Understanding the Traffic Light Protocol (TLP)

The Traffic Light Protocol (TLP) takes something that most people know and applies it to a new problem.  In this case the simple concept of roadway traffic lights applied to information sharing.   As defined by FIRST, an organization formed by cyber first responders; the Traffic Light Protocol is “a set of designations used to ensure that sensitive information is shared with the appropriate audience”.

The TLP are important cybersecurity threat intelligence designations.

According to the TLP when sharing information between two parties (a source and a recipient) the traffic light colors instruct the party receiving the information (the recipient) what the party sending the information expects regarding how the information will be used.

The key to understanding TLP is its simplicity.  Traffic lights or signals are something used and seen by drivers and passengers on roadways around the world.

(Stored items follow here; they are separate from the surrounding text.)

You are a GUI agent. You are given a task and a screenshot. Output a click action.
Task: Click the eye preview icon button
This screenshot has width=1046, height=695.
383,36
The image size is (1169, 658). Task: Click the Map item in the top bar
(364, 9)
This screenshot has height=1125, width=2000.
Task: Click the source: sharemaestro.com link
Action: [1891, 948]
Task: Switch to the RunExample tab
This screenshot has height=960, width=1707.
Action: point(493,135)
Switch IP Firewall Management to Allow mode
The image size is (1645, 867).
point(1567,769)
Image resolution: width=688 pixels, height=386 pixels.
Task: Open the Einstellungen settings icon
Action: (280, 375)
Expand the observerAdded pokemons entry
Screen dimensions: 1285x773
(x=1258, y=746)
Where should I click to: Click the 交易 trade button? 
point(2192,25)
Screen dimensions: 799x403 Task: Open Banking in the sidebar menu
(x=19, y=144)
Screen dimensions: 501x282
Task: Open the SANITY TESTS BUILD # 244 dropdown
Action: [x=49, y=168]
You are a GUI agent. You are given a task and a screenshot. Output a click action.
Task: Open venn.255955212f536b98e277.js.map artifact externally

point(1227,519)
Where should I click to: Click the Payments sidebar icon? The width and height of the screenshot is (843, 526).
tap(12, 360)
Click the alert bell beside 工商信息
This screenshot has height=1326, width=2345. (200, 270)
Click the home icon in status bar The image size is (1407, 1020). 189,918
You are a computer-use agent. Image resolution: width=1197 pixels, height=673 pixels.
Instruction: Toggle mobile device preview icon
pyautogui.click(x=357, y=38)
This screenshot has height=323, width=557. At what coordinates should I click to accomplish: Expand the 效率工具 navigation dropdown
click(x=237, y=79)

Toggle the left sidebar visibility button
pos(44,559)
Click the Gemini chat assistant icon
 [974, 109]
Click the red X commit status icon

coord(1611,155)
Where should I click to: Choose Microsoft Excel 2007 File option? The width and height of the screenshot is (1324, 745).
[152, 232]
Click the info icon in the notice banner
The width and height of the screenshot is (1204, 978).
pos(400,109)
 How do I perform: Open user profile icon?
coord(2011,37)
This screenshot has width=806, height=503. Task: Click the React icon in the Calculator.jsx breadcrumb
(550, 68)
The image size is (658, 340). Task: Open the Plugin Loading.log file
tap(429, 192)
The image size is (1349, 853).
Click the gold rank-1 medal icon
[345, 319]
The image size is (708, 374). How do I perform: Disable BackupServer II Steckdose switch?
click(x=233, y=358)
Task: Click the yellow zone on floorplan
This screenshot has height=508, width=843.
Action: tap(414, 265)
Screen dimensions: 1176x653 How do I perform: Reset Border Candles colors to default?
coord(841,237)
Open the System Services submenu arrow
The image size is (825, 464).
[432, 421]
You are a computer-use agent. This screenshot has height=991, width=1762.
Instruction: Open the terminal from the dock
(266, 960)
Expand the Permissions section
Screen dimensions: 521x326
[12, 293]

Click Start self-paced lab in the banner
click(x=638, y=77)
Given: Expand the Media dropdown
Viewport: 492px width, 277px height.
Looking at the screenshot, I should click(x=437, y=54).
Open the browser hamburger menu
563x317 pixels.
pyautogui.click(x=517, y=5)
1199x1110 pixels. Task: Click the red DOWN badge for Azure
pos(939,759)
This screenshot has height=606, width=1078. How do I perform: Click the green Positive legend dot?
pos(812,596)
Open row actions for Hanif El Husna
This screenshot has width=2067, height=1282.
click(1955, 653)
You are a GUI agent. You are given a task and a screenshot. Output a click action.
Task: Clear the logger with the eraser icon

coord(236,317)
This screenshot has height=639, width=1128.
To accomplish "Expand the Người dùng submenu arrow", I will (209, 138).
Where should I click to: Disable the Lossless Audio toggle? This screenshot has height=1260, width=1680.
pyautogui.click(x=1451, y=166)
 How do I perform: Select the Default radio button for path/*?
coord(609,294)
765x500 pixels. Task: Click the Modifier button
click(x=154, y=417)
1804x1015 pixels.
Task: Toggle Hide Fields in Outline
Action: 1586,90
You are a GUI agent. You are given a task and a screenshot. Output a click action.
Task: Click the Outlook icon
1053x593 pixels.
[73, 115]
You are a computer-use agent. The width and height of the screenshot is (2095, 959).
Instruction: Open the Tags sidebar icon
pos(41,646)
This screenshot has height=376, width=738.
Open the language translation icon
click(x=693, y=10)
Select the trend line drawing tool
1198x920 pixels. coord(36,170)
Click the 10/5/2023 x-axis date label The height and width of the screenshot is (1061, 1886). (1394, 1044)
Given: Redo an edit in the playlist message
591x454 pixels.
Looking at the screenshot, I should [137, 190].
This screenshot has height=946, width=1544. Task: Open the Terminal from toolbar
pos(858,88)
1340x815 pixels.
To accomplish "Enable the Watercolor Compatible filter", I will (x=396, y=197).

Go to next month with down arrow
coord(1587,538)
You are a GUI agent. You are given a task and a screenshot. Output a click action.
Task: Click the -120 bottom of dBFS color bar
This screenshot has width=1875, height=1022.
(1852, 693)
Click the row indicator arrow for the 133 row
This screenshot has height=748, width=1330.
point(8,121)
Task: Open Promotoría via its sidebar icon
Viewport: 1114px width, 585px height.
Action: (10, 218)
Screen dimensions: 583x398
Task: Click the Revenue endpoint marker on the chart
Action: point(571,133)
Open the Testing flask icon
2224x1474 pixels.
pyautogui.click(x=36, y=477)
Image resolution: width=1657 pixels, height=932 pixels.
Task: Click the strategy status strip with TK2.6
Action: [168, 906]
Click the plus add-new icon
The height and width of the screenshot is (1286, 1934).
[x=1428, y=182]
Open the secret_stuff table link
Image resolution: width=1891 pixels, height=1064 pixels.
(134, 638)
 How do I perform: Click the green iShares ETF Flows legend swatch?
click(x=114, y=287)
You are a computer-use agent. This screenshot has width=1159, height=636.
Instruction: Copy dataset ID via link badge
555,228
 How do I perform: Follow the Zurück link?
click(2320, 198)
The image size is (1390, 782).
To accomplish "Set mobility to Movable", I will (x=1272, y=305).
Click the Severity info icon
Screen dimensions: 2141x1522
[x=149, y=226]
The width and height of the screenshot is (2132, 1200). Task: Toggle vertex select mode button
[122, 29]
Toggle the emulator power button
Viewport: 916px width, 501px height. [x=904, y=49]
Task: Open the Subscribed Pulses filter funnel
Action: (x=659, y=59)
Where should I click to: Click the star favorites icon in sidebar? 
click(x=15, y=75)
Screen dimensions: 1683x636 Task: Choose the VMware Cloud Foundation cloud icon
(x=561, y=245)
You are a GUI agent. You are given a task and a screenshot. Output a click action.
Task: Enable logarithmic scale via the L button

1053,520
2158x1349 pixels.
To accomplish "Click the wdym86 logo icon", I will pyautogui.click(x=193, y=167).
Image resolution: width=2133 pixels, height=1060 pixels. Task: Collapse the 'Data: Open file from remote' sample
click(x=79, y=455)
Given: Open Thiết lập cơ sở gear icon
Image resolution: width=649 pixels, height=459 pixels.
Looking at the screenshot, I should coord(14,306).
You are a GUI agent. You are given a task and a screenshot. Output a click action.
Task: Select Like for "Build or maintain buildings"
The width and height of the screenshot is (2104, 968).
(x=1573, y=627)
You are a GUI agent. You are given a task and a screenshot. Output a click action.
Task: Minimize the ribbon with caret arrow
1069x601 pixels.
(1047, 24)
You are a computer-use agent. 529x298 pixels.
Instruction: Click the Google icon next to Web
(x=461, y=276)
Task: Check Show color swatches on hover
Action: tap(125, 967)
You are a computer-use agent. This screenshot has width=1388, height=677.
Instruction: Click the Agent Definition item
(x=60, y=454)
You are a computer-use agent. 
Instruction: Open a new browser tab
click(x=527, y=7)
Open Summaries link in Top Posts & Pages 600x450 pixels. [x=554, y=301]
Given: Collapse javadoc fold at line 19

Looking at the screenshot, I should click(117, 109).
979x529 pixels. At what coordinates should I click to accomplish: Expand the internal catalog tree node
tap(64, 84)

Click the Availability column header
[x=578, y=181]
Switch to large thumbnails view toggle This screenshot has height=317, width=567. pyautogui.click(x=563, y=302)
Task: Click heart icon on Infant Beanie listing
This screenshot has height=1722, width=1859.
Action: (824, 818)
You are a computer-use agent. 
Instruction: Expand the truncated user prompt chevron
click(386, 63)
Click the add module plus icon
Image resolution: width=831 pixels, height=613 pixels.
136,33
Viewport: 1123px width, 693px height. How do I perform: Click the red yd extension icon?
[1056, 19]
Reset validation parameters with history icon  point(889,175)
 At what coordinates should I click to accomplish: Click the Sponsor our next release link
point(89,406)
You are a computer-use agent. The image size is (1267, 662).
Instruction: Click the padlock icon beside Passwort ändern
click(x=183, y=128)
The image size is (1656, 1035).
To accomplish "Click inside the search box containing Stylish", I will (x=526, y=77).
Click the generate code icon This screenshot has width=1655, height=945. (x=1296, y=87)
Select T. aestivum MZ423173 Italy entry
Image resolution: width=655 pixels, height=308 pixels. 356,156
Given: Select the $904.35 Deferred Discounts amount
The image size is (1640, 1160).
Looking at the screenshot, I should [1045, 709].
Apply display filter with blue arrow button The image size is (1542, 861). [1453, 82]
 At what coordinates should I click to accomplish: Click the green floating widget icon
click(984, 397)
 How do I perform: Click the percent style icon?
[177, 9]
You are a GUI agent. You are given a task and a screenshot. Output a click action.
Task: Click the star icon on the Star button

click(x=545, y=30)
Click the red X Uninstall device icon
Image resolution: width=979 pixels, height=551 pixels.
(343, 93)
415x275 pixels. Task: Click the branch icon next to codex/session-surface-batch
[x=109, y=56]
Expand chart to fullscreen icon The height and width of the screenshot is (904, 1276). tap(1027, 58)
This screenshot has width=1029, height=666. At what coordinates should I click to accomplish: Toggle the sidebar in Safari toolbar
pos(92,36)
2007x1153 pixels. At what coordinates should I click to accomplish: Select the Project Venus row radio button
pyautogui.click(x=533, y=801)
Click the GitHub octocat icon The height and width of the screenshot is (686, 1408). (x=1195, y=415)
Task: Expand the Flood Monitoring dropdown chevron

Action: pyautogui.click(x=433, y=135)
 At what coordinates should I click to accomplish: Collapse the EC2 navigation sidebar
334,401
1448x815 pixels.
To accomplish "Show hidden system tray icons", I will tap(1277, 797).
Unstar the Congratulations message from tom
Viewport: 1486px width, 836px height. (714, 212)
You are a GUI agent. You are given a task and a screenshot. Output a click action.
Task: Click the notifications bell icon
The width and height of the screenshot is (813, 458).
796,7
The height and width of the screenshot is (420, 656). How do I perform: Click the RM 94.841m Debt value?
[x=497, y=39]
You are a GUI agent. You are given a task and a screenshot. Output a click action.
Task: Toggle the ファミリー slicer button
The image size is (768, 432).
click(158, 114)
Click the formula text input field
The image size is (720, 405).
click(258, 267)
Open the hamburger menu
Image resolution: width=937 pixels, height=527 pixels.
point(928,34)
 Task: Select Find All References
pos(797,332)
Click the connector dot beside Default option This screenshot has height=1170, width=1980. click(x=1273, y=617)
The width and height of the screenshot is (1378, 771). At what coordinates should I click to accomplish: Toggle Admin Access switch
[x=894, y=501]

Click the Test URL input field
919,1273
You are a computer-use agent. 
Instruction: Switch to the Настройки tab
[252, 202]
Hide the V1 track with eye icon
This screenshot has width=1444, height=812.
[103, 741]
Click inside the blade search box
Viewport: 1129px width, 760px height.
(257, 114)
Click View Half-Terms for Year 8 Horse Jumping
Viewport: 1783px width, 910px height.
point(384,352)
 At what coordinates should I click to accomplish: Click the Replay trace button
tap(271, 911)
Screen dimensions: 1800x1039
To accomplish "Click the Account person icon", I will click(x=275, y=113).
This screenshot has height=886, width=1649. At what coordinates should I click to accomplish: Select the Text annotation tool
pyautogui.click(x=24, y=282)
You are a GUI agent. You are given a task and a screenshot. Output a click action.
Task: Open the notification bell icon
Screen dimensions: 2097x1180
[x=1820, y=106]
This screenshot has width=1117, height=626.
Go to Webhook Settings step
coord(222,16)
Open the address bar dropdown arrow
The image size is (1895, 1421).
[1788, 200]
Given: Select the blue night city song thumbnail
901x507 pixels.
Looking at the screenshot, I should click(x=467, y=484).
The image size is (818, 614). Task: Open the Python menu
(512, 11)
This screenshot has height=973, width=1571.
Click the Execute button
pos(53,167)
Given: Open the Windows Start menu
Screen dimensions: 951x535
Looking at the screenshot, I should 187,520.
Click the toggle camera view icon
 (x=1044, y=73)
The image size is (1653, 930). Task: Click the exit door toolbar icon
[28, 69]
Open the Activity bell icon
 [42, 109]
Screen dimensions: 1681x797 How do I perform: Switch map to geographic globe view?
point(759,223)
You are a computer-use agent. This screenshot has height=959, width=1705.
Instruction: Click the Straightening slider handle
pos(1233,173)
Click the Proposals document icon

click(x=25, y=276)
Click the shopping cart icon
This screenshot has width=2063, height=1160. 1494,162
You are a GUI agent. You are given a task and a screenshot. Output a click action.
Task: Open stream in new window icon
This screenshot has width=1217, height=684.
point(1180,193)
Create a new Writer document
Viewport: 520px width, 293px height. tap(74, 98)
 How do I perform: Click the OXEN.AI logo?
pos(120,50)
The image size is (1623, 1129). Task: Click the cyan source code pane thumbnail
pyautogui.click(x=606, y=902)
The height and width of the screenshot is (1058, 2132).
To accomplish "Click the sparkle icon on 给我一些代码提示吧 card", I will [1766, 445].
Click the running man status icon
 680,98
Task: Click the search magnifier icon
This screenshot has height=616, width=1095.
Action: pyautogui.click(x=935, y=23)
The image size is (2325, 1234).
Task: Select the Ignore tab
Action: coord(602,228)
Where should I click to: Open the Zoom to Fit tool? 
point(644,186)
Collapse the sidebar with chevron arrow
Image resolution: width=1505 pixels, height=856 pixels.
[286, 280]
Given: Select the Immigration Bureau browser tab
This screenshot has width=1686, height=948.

It’s important that each person in an organization handling information understand and use TLP all the time and the same way.  Successful implementation of TLP in an organization is when everyone uses the protocol to process information the same way.

While most roadway traffic signals have either two or three lights; the protocol defines 4 conditions.

TLP:Red – information classified as RED when the party sharing the information intends that it will not be disclosed.  The use of this information should be restricted to participants only.  I tell people that when information classified as TLP:Red is shared with you; that information should stay with you.

TLP:Amber –  Information classified as AMBER is intended for limited disclosure.  That means you should only share this information with people in your organization.  If you work for a company in the Information Security department when you receive information classified as TLP:Amber you can share it with others in your Information security department.  Some organizations stretch this to be interpreted as within the company.  Specific company policies and procedures should clarify this.

TLP:Green – Information classified as GREEN is also limited disclosure, however disclosure should be limited to the community; people in your organization and other organizations  whom you regularly work with.  Like TLP:Amber your organizations policies and procedures should define the community.

TLP:White –  Information classified as TLP:White “carries minimal or no foreseeable risk of misuse” and can be shared broadly.  It’s important to note that information classified as TLP:White is still subject to other organizational information classification (such as Secret, Top Secret , or NoForn and copyrights should be observed.

The TLP are important cybersecurity threat intelligence designations and one of the many topics that appear on the CompTIA Security+ SY0-701 exam.